**Aim of the exercise**
Retype the data that follows exactly. No pictures belong in the copy.

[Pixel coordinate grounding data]
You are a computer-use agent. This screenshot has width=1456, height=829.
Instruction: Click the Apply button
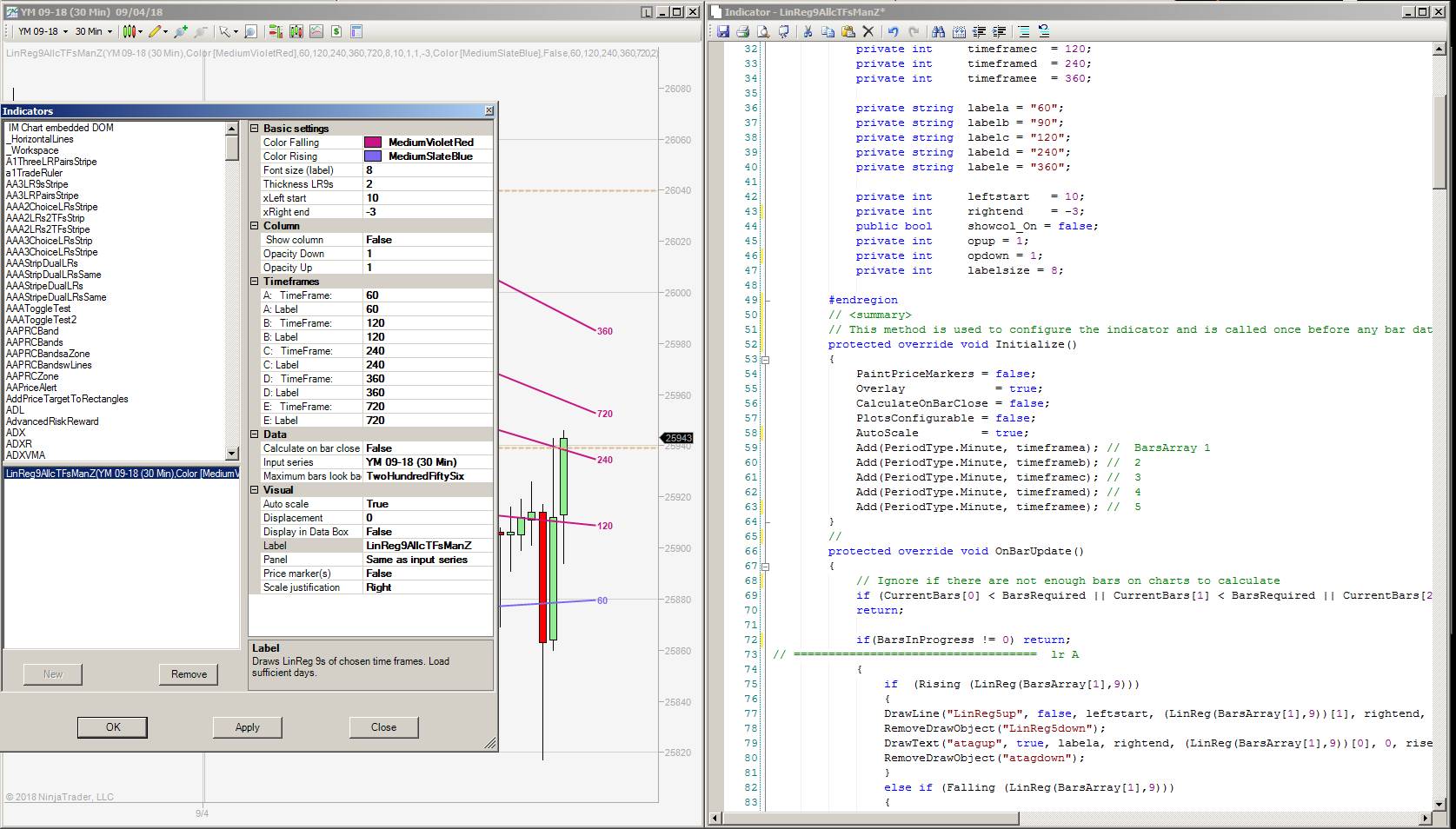tap(247, 727)
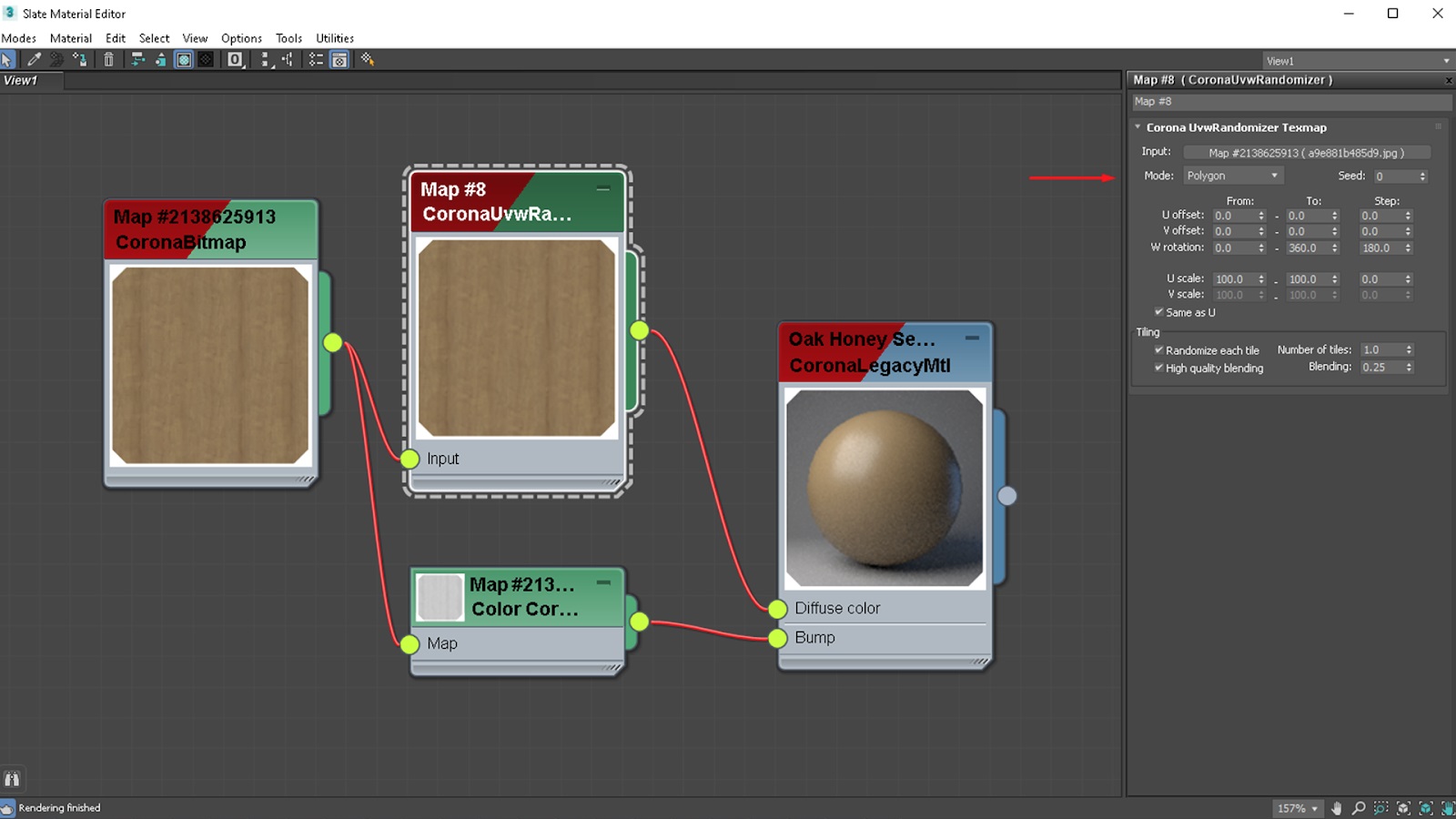Toggle Show Shaded Material in Viewport icon

tap(184, 59)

**Answer for this exercise**
You are a computer-use agent. This screenshot has width=1456, height=829.
Instruction: Click the Apply button
tap(247, 727)
Toggle Show Shaded Material in Viewport icon

tap(184, 59)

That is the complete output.